-- DATA FOR THIS TASK follows --

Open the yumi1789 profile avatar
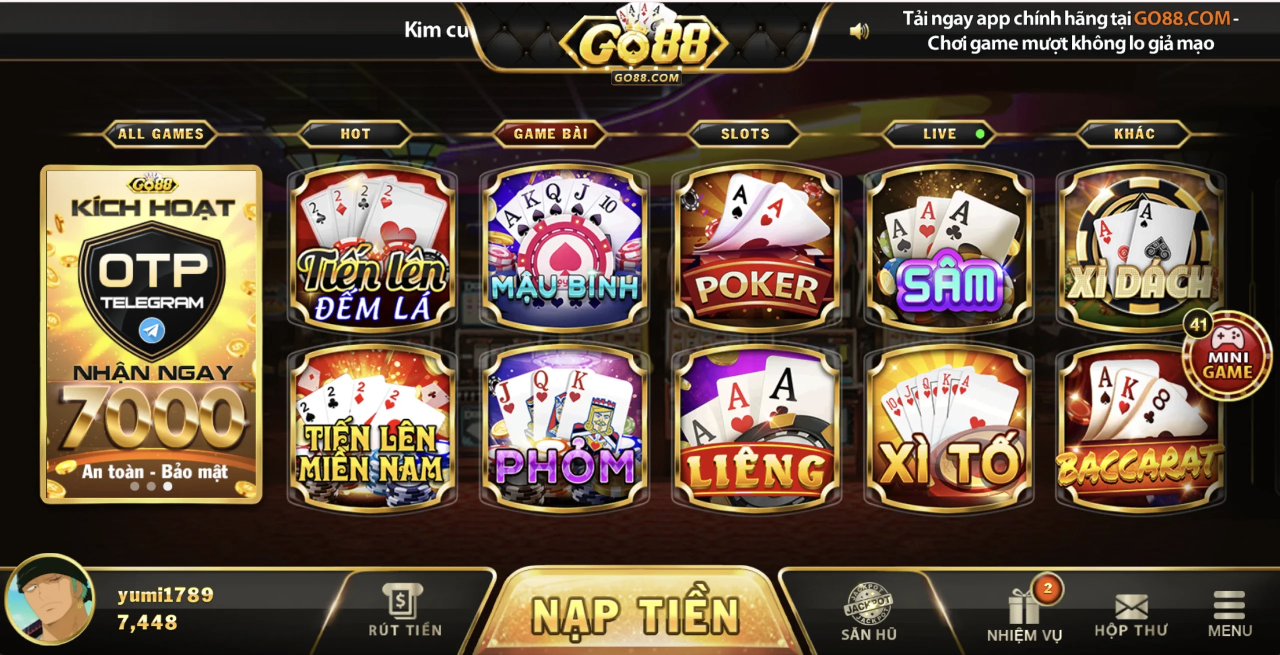The height and width of the screenshot is (655, 1280). (x=50, y=599)
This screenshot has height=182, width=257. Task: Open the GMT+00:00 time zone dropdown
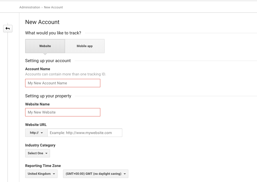(95, 174)
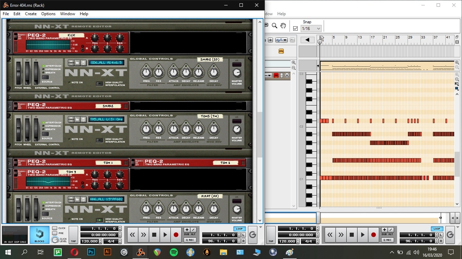Open the Options menu
This screenshot has height=259, width=462.
[x=48, y=14]
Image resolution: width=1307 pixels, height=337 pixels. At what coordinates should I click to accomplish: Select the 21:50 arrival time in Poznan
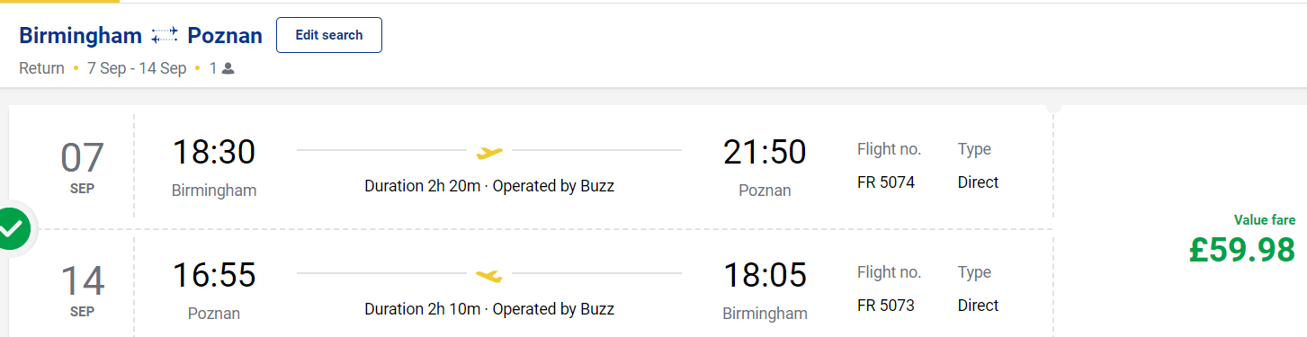pyautogui.click(x=765, y=152)
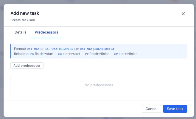
Task: Click the 'Relations:' label in info box
Action: tap(21, 54)
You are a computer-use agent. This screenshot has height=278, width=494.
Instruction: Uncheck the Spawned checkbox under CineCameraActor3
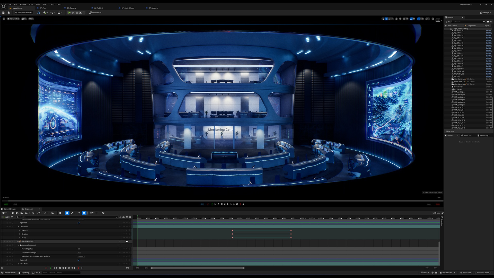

-- DATA FOR THIS TASK concluded --

PROBLEM TO WORK ON →
Each record above, in full: return it exactly, pictures excluded.

RESPONSE AREA →
Open the yumi1789 profile avatar
The height and width of the screenshot is (655, 1280). (x=50, y=599)
This screenshot has height=182, width=257. Task: Open the GMT+00:00 time zone dropdown
(95, 174)
Open the Options menu
This screenshot has height=259, width=462.
[x=48, y=14]
Image resolution: width=1307 pixels, height=337 pixels. At what coordinates should I click to accomplish: Select the 21:50 arrival time in Poznan
pyautogui.click(x=765, y=152)
Task: Click the 'Relations:' label in info box
Action: tap(21, 54)
You are a computer-use agent. This screenshot has height=278, width=494.
Instruction: Uncheck the Spawned checkbox under CineCameraActor3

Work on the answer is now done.